L’aviation française bombarde l’opposition armée tchadienne

L’aviation française positionnée au Sahel a bombardé un convoi composé de membres de l’Union des forces de la résistance tchadienne, un groupe armé déjà auteur d’une tentative de putsch en 2008.

Pour la deuxième fois en quelques jours, des avions de combat français ont frappé dans le nord-est du Tchad pour protéger N’djaména et le dictateur qui y règne Idriss Déby (30 ans au pouvoir).

La cible, une colonne de pick-up lourdement armés en provenance de Libye. Français et Tchadiens sont déjà intervenus le week-end dernier contre eux.

« Les autorités tchadiennes et françaises ont décidé de nouvelles frappes, conduites par des Mirage 2000, les 5 et 6 février », affirme l’état-major français dans un communiqué, précisant que « l’action des Mirage 2000, engagés depuis la base de N’Djamena, appuyés par un drone Reaper, a permis au total de mettre hors de combat une vingtaine de pick-up » sur la cinquantaine que comptait la colonne initialement.

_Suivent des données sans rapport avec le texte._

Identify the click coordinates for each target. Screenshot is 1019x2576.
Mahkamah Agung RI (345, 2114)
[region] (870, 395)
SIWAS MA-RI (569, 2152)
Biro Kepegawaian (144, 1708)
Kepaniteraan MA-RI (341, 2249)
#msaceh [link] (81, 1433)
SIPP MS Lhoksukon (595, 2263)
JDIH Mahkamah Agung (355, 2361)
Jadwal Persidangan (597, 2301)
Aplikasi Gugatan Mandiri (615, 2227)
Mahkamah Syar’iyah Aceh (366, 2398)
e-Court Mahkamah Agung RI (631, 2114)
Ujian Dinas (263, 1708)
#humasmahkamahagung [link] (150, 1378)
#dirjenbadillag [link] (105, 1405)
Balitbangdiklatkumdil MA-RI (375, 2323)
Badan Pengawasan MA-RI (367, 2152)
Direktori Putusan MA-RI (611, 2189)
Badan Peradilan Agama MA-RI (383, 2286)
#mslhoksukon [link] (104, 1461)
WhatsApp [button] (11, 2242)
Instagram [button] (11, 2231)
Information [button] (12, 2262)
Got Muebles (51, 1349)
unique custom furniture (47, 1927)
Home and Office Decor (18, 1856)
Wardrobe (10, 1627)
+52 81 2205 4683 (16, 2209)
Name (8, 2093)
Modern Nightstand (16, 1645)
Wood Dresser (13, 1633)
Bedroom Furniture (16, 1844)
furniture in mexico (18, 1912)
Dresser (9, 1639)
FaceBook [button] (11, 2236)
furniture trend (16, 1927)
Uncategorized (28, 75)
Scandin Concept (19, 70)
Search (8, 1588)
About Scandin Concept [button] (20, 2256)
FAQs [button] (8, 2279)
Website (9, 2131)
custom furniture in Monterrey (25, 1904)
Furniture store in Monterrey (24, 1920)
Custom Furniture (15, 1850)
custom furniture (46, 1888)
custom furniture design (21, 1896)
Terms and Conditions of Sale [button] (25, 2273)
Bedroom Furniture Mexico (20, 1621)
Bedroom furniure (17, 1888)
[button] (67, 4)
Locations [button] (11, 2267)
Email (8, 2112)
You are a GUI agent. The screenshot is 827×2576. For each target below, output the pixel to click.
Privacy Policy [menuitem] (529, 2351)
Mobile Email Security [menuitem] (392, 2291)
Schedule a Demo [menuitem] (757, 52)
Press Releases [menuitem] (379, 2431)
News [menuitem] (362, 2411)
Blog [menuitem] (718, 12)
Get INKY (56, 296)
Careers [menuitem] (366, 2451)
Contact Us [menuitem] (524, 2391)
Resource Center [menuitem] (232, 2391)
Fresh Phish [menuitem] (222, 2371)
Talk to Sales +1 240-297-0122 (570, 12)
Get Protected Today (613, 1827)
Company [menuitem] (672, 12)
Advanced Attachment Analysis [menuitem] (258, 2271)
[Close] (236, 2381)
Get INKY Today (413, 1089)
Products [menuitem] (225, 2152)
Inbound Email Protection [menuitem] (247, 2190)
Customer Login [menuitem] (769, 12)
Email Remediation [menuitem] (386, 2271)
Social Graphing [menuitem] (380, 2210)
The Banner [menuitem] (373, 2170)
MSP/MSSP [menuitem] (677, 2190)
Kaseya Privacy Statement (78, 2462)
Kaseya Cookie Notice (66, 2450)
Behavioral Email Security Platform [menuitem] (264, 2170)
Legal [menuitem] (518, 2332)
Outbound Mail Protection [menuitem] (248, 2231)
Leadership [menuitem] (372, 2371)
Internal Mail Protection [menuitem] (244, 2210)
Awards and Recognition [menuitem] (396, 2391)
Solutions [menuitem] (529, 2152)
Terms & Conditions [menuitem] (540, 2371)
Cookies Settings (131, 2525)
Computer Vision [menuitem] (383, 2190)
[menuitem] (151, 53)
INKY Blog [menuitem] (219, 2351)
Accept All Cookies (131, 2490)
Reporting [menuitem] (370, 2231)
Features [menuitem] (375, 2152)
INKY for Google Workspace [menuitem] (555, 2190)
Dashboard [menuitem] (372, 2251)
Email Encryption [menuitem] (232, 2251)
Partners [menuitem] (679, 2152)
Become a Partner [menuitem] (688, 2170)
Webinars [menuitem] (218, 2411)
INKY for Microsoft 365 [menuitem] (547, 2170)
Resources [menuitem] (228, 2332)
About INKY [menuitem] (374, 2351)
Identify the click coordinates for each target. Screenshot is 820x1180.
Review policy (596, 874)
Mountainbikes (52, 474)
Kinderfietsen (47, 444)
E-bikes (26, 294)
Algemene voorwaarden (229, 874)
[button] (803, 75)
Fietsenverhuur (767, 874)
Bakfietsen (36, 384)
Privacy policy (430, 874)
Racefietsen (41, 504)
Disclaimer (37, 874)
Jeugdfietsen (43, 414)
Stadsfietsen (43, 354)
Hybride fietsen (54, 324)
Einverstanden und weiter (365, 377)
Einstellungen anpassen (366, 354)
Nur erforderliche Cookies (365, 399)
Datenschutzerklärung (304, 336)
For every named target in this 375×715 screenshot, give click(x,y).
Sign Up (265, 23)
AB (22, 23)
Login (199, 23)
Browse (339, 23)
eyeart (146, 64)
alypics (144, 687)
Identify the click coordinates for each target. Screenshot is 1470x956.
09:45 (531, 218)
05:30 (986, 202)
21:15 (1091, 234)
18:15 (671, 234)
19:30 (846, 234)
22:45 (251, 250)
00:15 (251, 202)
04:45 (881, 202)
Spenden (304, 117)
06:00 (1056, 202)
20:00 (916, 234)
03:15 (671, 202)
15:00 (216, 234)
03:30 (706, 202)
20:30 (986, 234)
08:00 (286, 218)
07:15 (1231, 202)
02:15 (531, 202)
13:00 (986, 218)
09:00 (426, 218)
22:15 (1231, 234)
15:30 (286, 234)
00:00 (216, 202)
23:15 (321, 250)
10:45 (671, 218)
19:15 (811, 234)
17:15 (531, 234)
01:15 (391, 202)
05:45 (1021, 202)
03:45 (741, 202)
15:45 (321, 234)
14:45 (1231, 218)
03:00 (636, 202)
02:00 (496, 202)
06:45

« Ces interventions, menées à la demande des autorités tchadiennes, ont été conduites de façon proportionnée, graduée et précise », souligne le communiqué. Le convoi visé se compose de membres de l’Union des forces de la résistance (UFR), un groupe armé à l’origine d’une tentative de putsch de 2008, stoppé in extremis aux portes du palais présidentiel de N’Djamena grâce à l’appui de l’allié français. « Nous avançons dans la zone du Tchad frontalière du Soudan, dans l’Ennedi », déclarait à l’Agence France-Presse mardi Youssouf Hamid, porte-parole en exil de l’UFR.

Youssouf Hamid ajoute : « On progresse toujours, on est prêt à [affronter] tout ce qui est devant nous, tout ce qui va se placer devant nous. On n’a pas peur des frappes aériennes françaises », a-t-il dit à l’AFP, après avoir dénoncé le « tournant dangereux » prix par la France en s’impliquant militairement dans les « affaires internes » tchadiennes.

« Le raid de cette colonne armée dans la profondeur du territoire tchadien était de nature à déstabiliser ce pays », fait valoir mercredi soir l’état-major français en qualifiant les forces armées tchadiennes de « partenaire essentiel de la France dans la lutte contre le terrorisme, tant au Mali, au sein de la Minusma, qu’au sein de la force conjointe du G5 Sahel au travers de son engagement contre Boko Haram ».*

Une attaque qui « viole le droit international », selon l’opposition

Depuis son arrivée au pouvoir, en 1990, avec l’aide de Paris, Idriss Déby Itno, qui avait renversé Hissène Habré, a toujours pu compter sur son allié français, qui a installé à N’Djamena le QG de sa force anti-djihadiste Barkhane.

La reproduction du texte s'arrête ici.